===== THE DATA
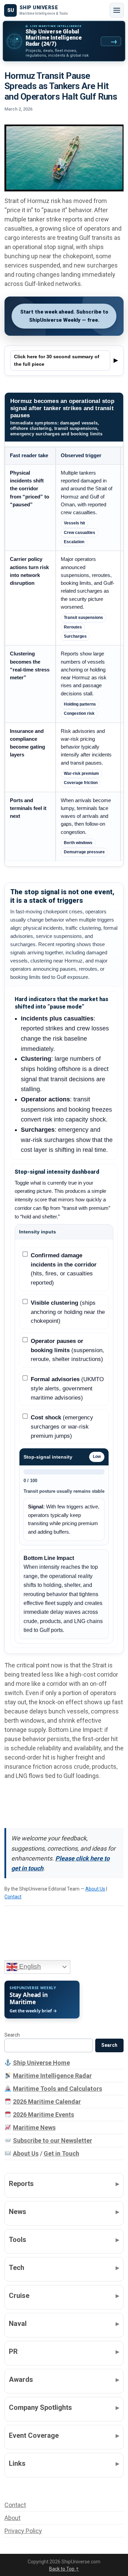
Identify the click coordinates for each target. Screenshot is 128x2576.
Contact (13, 1896)
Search (12, 2035)
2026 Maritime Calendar (47, 2101)
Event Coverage (34, 2435)
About (12, 2517)
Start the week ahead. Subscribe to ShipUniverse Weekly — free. (64, 316)
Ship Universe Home (41, 2062)
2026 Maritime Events (43, 2114)
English (29, 1966)
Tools (17, 2239)
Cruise (19, 2295)
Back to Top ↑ (64, 2569)
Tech (16, 2267)
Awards (21, 2379)
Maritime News (34, 2127)
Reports (21, 2184)
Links (17, 2463)
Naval (18, 2323)
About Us (95, 1889)
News (17, 2212)
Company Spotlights (40, 2407)
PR (13, 2351)
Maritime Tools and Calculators (57, 2088)
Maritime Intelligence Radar (52, 2075)
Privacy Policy (23, 2530)
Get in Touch (61, 2153)
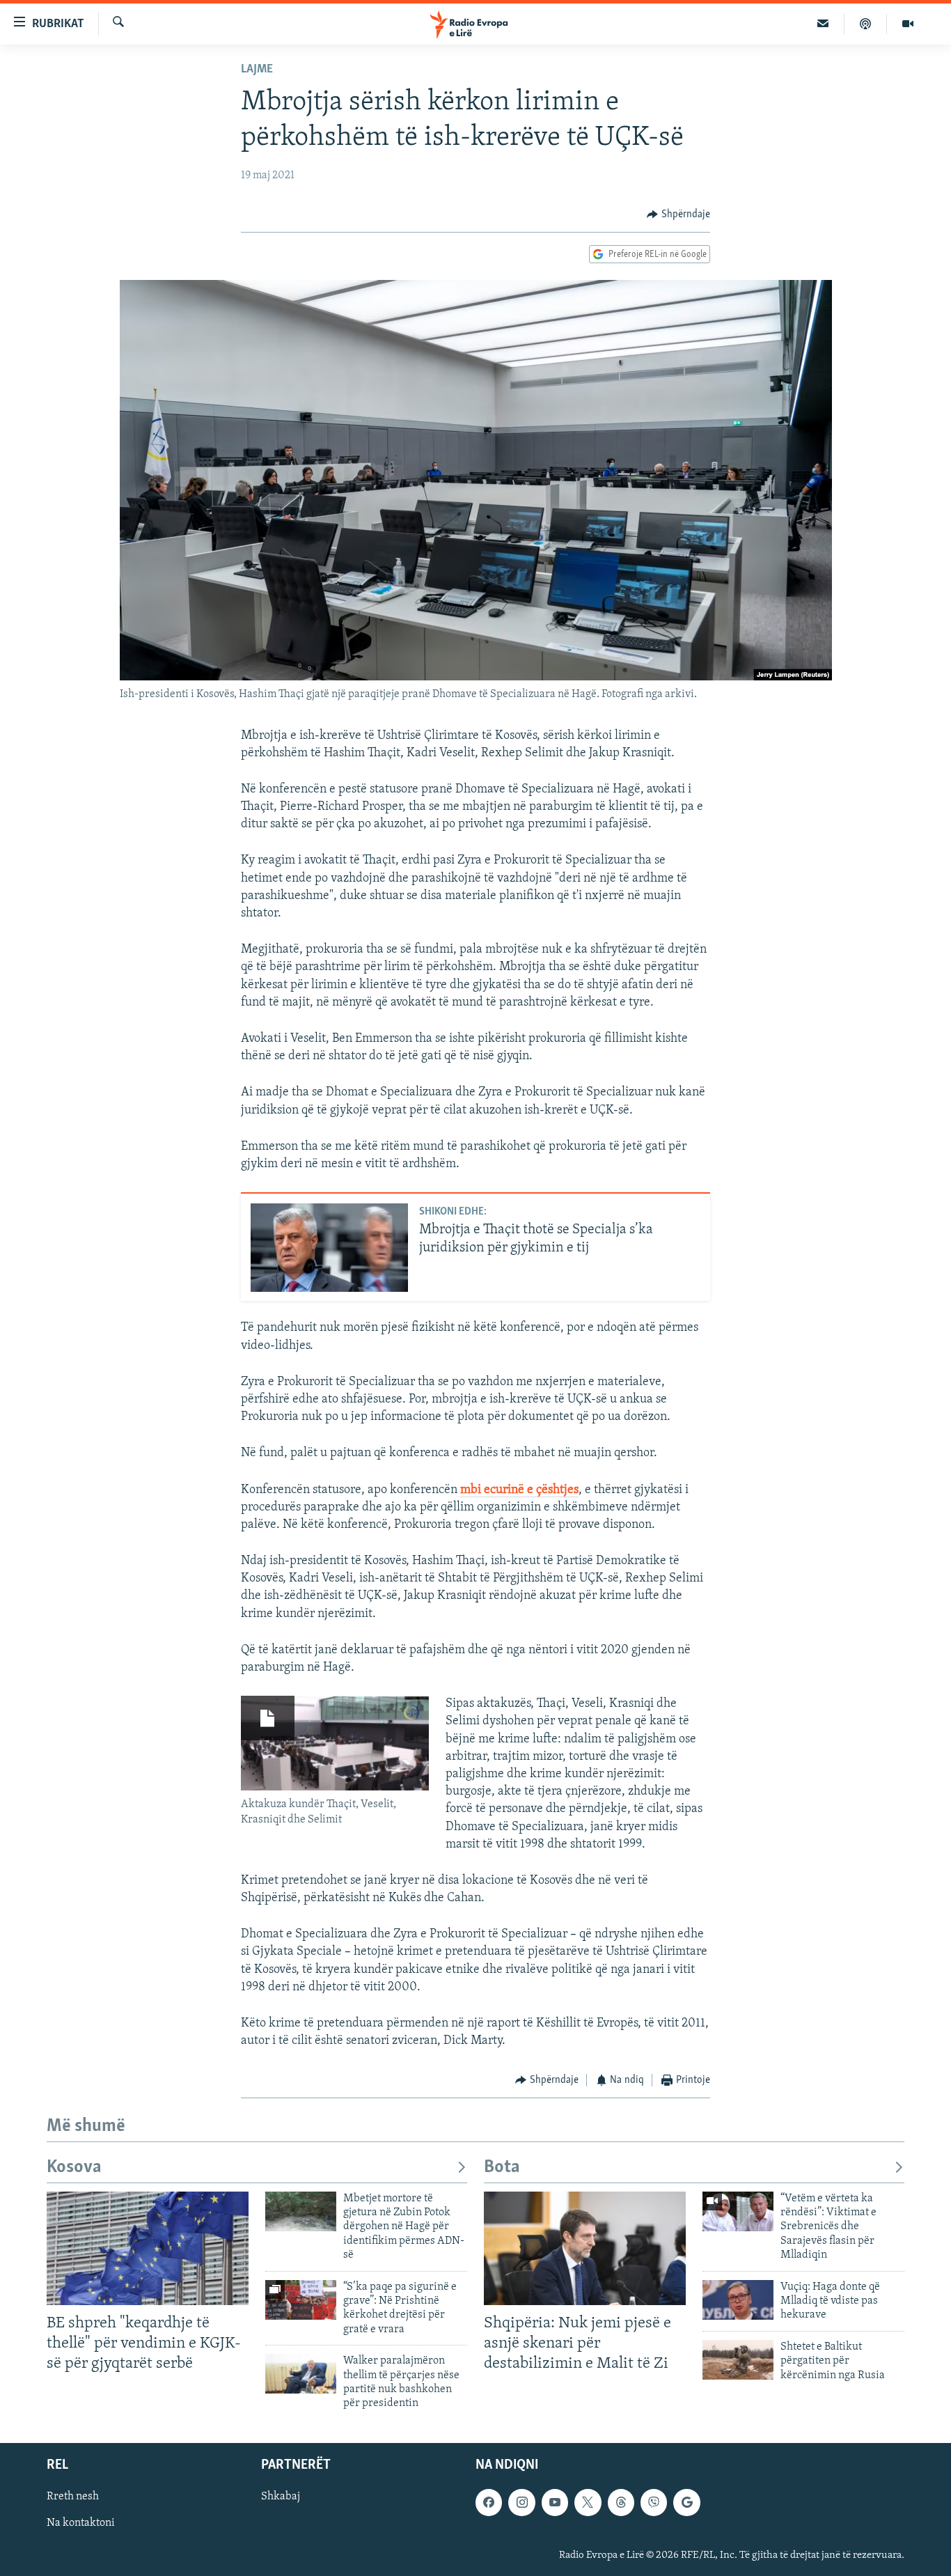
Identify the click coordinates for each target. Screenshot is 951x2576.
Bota (502, 2167)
==========
### WHAT YOU NEED TO DO
The answer should consist only of the lines from the one with "Screenshot is 951x2576." to the final line of the records above, retyped word for word.

### TASK RESPONSE
Identify the click coordinates for each target. Screenshot is 951x2576.
Bota (502, 2167)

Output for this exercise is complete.